REQUIREMENT - State how many lines of the entries below hold the word "value"; reply with nothing but the number.

RECORDS FOR THE EXERCISE -
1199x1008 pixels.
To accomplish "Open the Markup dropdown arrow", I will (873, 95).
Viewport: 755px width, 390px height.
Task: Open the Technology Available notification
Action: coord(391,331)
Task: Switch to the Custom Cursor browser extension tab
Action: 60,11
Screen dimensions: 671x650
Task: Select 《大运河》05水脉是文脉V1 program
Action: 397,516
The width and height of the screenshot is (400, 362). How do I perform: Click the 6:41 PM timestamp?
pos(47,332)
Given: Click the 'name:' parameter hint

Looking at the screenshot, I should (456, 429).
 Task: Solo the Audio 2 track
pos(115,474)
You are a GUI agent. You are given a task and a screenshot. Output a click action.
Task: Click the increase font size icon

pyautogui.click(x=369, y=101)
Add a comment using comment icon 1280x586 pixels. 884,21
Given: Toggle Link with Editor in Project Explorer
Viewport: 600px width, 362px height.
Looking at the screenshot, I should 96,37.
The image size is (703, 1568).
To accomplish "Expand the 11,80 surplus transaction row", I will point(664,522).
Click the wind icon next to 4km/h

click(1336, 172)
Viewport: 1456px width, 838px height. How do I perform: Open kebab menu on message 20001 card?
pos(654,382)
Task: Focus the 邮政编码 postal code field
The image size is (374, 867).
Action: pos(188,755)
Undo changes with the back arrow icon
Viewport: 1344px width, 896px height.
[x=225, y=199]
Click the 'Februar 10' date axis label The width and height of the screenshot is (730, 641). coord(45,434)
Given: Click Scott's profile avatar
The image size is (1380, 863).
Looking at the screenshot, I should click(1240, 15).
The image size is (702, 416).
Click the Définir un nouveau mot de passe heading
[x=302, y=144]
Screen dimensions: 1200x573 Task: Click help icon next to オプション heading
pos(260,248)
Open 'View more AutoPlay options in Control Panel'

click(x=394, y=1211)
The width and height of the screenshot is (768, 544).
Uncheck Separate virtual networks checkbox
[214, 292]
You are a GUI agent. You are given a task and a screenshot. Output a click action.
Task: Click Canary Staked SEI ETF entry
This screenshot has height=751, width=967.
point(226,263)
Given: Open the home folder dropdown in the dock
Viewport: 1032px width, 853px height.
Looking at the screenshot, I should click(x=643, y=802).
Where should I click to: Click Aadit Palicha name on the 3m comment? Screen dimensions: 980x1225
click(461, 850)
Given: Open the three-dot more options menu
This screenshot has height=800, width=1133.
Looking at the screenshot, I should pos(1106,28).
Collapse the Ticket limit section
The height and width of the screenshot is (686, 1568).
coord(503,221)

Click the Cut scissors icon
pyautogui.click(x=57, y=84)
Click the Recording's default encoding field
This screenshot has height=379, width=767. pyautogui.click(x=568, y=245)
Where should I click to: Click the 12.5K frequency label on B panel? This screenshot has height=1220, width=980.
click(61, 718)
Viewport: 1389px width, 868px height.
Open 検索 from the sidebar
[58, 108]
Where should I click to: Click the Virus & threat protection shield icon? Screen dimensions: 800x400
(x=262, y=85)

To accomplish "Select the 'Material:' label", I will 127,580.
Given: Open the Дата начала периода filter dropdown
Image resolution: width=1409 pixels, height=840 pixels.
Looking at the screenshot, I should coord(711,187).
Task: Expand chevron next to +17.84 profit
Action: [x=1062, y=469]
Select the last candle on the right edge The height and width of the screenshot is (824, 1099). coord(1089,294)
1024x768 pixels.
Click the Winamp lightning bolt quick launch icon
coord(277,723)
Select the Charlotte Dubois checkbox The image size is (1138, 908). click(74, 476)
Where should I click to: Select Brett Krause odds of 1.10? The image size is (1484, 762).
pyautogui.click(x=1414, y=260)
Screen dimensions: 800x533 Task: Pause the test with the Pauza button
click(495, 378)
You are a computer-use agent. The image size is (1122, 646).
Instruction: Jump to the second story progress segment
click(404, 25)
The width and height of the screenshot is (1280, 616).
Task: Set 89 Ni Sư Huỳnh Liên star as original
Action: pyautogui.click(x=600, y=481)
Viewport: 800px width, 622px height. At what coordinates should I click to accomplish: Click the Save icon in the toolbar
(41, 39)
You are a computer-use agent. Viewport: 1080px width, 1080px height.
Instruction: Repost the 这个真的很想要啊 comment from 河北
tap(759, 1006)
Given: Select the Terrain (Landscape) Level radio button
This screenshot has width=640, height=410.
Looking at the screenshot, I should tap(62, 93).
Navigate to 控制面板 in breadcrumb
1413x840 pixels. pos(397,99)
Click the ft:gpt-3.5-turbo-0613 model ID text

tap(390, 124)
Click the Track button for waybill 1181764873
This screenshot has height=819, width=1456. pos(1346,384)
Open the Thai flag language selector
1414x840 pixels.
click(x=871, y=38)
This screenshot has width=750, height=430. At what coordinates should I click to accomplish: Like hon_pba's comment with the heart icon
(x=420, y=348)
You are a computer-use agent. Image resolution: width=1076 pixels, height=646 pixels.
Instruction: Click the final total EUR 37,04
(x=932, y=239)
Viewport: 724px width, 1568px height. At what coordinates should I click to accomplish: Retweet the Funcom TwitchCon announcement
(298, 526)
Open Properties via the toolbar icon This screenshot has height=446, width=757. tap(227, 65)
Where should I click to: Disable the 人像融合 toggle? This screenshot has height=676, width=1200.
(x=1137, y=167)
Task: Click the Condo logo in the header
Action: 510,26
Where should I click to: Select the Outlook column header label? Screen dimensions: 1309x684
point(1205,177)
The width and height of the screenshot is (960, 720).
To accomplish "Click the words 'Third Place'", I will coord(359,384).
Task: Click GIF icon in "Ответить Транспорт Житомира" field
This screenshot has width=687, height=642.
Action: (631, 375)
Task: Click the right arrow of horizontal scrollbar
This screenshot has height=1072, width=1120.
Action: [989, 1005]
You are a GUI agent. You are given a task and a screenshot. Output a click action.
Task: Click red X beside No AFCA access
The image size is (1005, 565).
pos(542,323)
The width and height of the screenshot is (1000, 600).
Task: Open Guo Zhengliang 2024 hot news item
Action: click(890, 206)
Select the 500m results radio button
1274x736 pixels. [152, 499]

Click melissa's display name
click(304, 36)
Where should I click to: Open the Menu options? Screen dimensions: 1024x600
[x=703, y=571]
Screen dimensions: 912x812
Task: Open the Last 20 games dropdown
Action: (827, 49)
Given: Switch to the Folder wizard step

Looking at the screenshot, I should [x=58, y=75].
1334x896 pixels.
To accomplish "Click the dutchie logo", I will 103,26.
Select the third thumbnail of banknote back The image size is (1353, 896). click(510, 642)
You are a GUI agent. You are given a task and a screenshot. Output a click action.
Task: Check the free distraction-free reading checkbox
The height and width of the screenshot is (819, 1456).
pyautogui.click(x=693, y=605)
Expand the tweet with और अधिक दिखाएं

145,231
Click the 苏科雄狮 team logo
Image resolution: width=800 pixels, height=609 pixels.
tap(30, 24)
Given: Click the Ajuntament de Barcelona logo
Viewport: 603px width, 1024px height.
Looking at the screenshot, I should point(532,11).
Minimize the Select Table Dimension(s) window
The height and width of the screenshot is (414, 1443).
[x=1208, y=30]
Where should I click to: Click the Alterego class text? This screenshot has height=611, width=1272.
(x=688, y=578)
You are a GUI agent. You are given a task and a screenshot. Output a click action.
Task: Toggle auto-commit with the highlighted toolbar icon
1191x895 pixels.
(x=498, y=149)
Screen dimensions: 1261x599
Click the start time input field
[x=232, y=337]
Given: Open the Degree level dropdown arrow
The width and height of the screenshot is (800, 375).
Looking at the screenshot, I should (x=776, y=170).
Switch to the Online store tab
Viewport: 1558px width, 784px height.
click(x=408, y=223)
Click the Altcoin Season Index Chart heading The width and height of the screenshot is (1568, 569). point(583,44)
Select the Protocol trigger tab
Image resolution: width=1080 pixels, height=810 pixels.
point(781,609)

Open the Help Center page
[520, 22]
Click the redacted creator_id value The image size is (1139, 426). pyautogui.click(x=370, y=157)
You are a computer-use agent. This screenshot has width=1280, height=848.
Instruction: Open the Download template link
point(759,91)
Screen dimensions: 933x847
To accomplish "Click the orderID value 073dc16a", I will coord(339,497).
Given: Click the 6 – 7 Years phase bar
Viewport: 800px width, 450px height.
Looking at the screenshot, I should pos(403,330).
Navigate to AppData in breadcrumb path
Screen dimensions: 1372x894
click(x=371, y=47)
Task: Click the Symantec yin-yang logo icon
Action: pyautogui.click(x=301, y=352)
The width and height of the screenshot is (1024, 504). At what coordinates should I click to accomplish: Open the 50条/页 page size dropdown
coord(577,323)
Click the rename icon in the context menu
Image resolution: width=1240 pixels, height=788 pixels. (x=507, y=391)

ANSWER BELOW - 2